The Lord went out at 9:00, noon, 3:00 and 5:00 pm.  The Lord is constantly calling out to us to come join Him and His amazing work of salvation.  He goes out at all (random) hours of the day looking for all types of (random) people.  It doesn't matter the hour of the day or even the fact that it is close to the end of the day (the End Times?).  It doesn't matter who He finds:  wealthy, poor, healthy or unhealthy.  The Lord is on a mission from His Father to get as many people to work for Him, to change into Him, to live through Him.  That's the mission. 

Never write anyone off.  Never write anything off. 

Are you envious because I am generous?  What's the obstacle to our success?  Jealousy.  Jealousy is a terrible thing.  It kills the heart, mind and soul.  It cripples the body.  It enslaves the human heart.  It kills the soul.  The definition of jealousy is really sad.  In fact, it is sadness at someone else's happiness.  Ugh!  How awful!!!

We all like to compare ourselves to others.  But some of us live and feed off of it, and just like any drug, it can feed not only our addictions, like vanity, but also give us the greatest highs and/or the lowest lows.  In other words, it can make us feel like we are the greatest or make us feel like we are the lousiest.

It's not worth it!

A few days ago, I was walking around the track in our parish hall.  I was on my 5th lap when this elderly woman, who was walking at a slow pace, blurted out to me "I wish I could keep up with you."  I told her, "You don't have to.  You should never compare yourself to others, including me?"  I would never have said this to her if it were not for the fact that I had been meditating on today's Gospel passage. 

Good for me; bad for her!  Oh well...

● ● ● ●

→ **Given problem**:
Answer these questions using the reflection above.
(a) At what hours did the Lord go out?
(b) How does the reflection define jealousy?
(c) Which lap was the writer on when the elderly woman spoke?

● ● ● ●

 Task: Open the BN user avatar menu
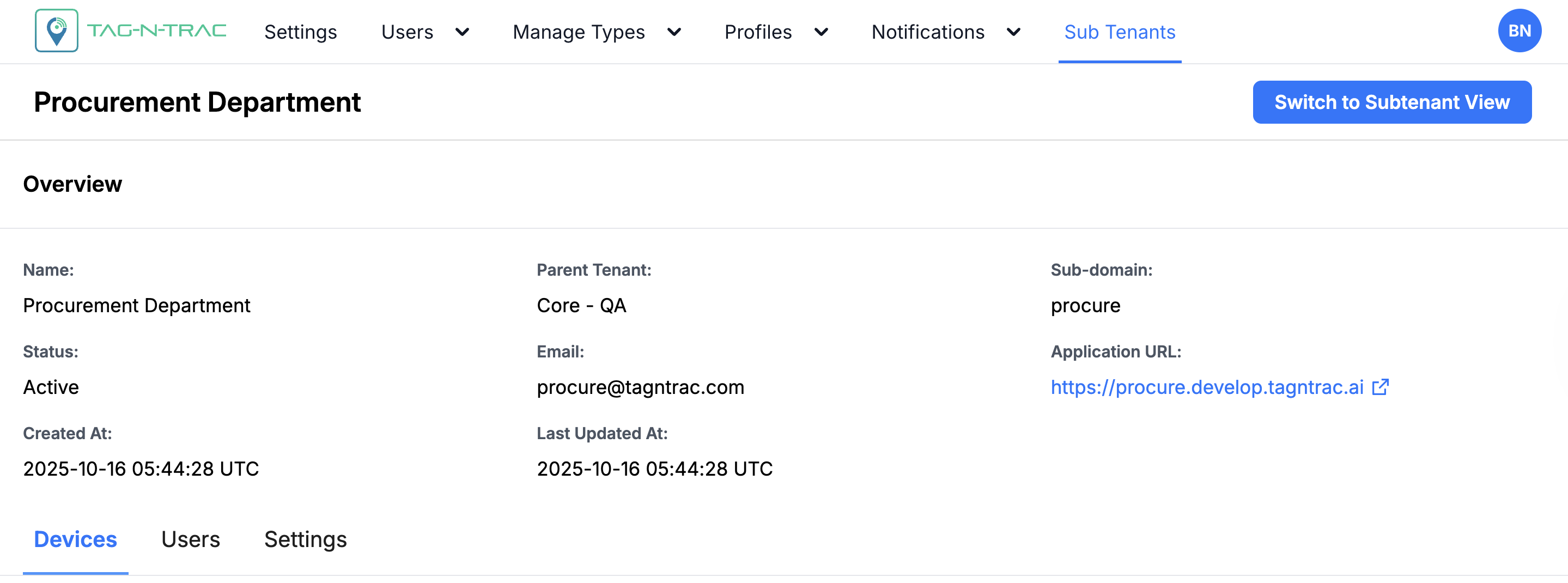[x=1519, y=31]
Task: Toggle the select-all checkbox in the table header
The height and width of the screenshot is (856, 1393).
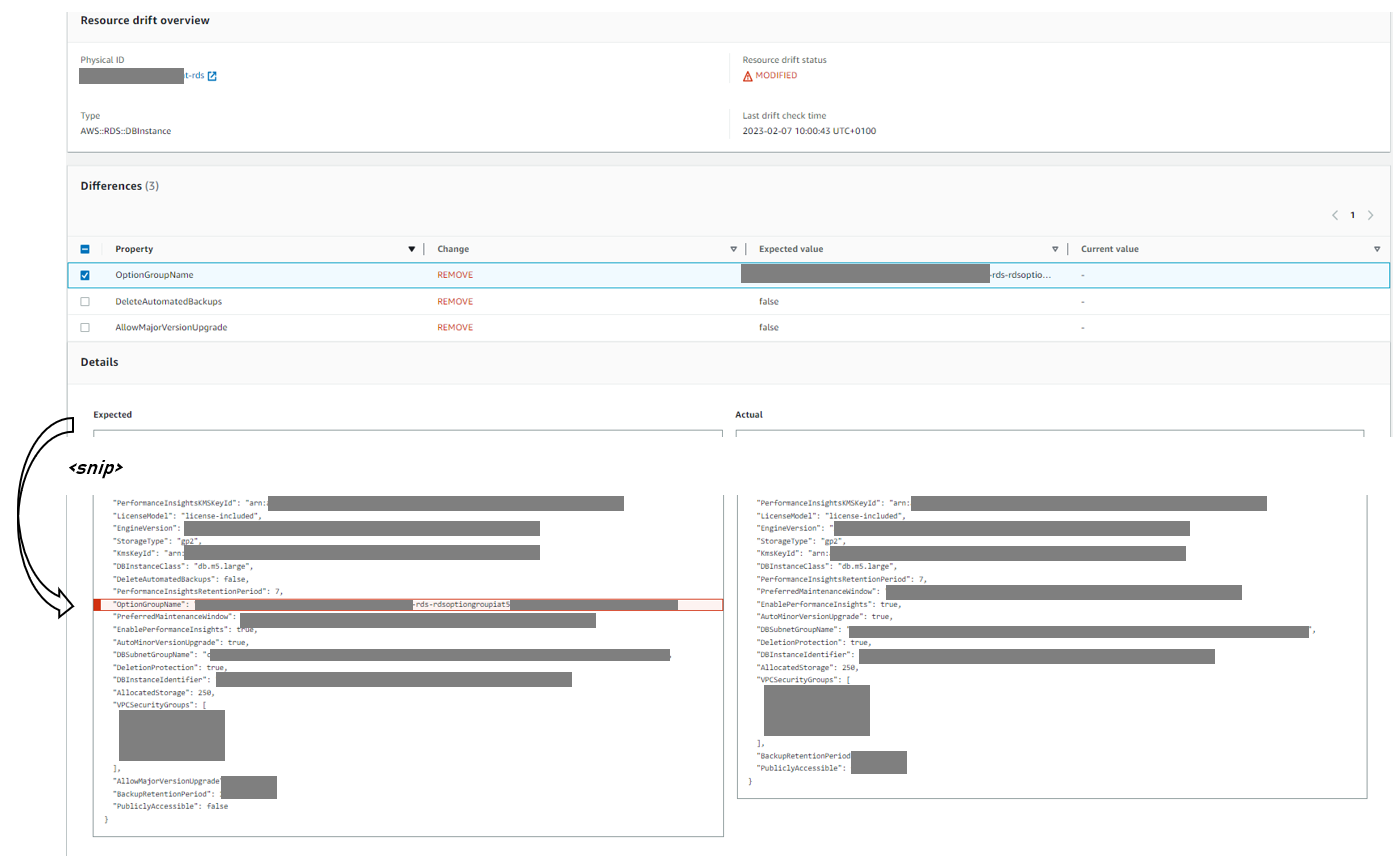Action: click(x=85, y=248)

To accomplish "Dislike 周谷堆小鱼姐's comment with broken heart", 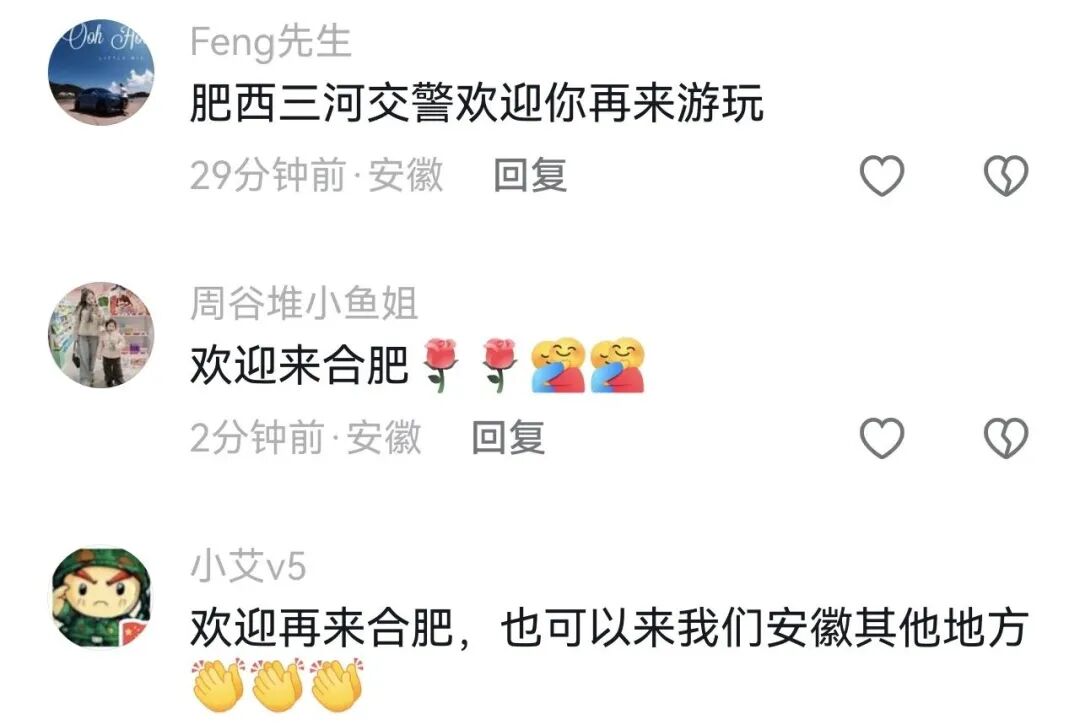I will coord(1006,438).
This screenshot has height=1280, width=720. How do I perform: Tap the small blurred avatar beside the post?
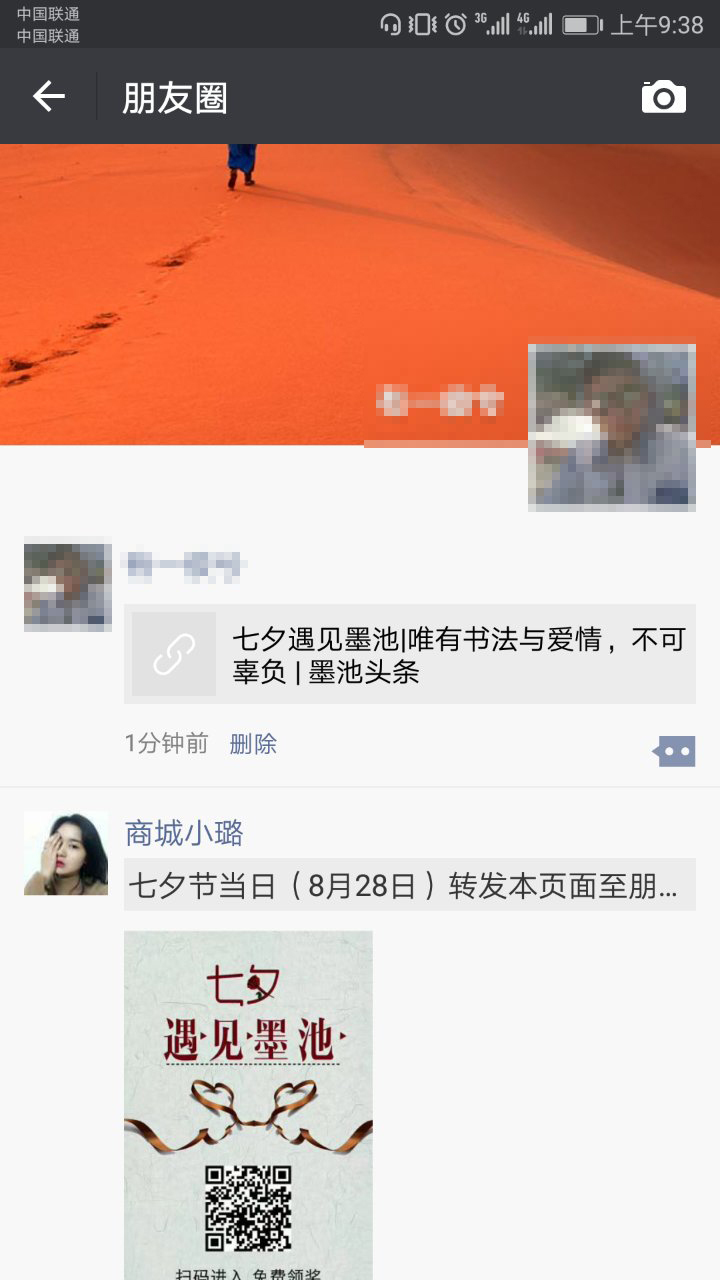tap(66, 586)
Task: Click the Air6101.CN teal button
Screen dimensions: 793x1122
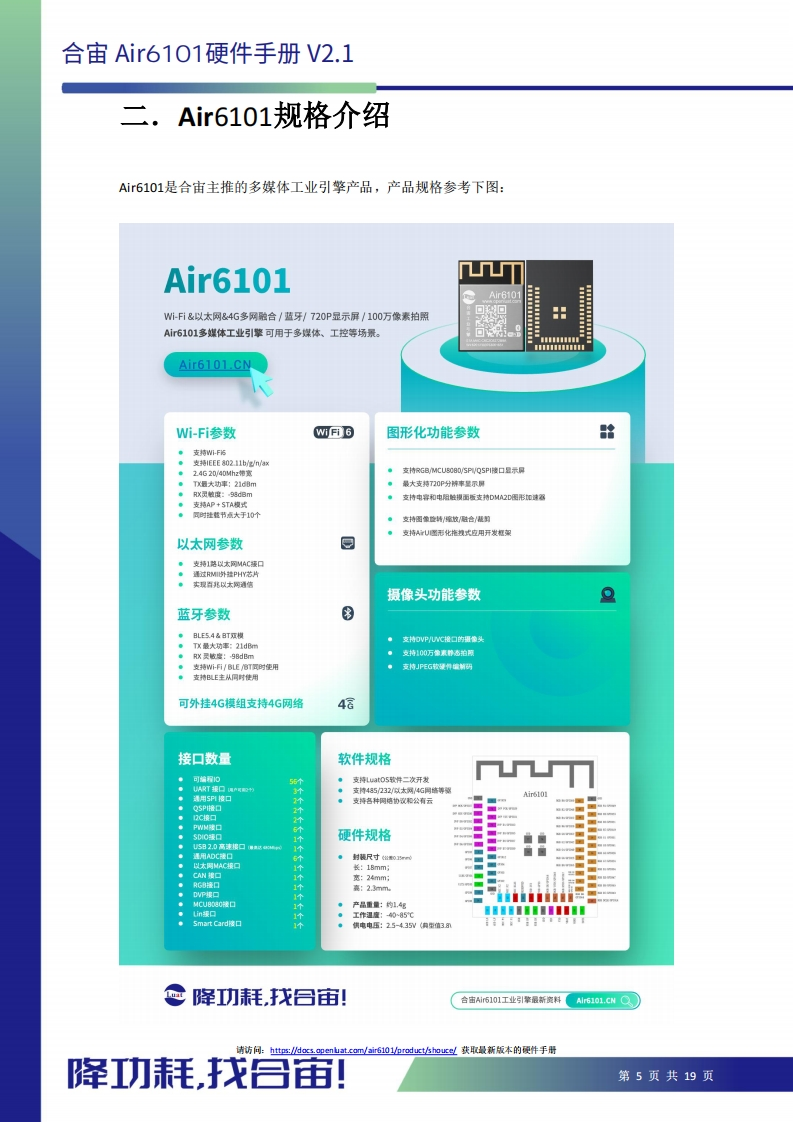Action: [215, 365]
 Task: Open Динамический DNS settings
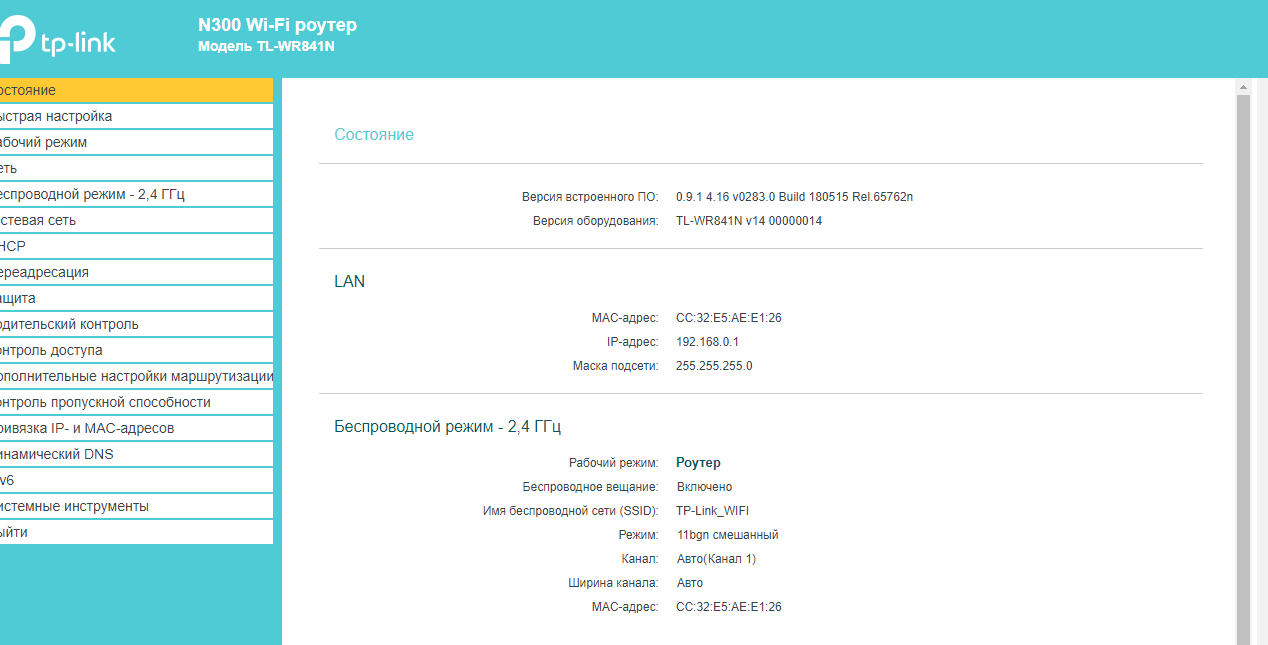pyautogui.click(x=136, y=454)
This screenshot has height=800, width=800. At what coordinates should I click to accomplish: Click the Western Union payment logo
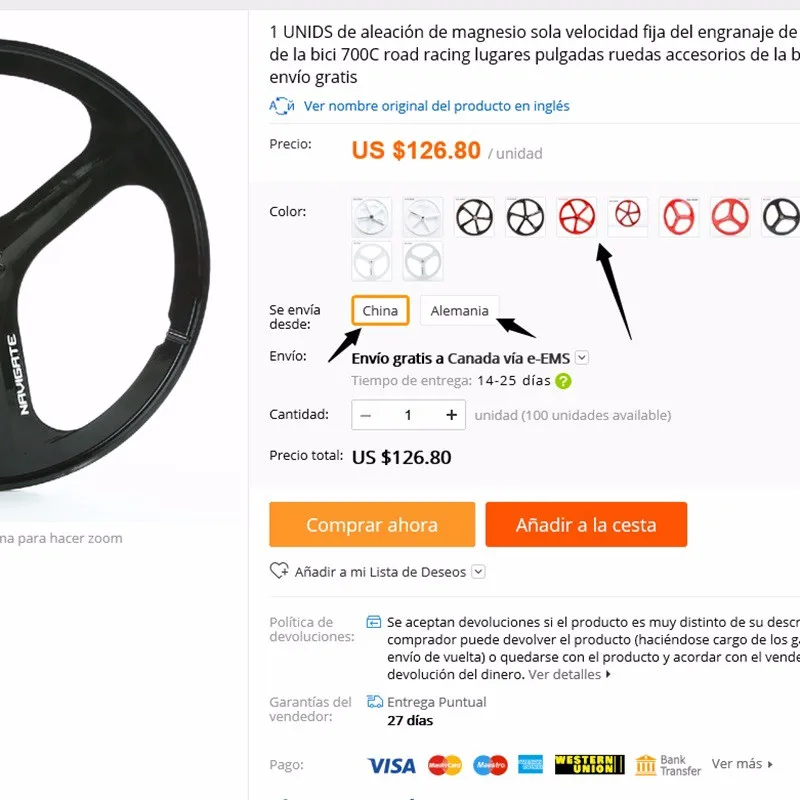589,764
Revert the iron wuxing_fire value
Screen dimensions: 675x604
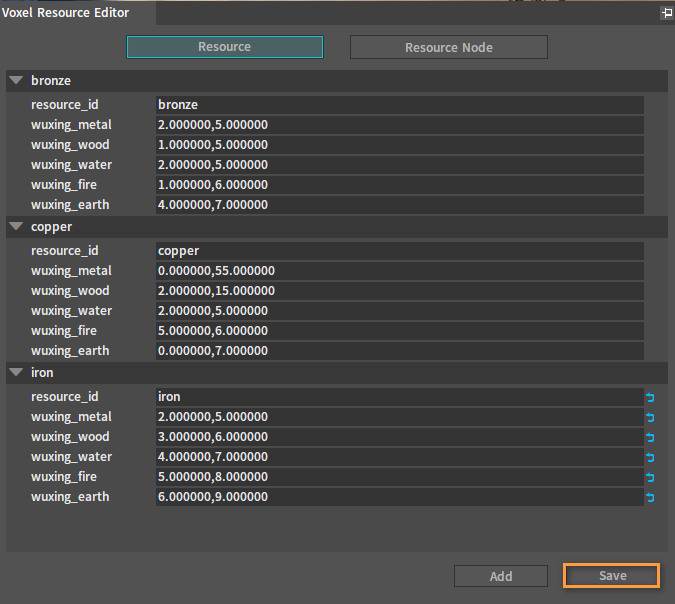[650, 477]
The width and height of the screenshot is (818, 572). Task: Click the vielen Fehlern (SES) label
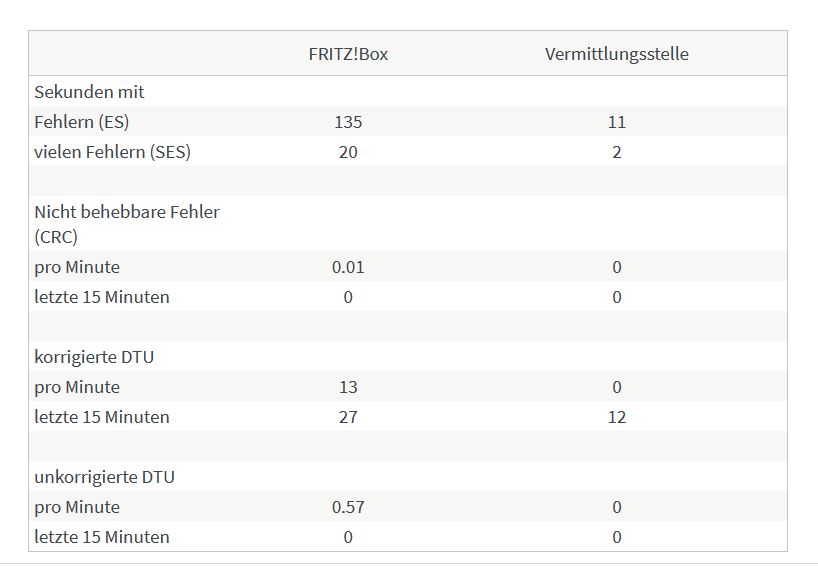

● ● ● ●

→ **Right answer**:
(a) At 9:00, noon, 3:00 and 5:00 pm.
(b) As sadness at someone else's happiness.
(c) The 5th lap.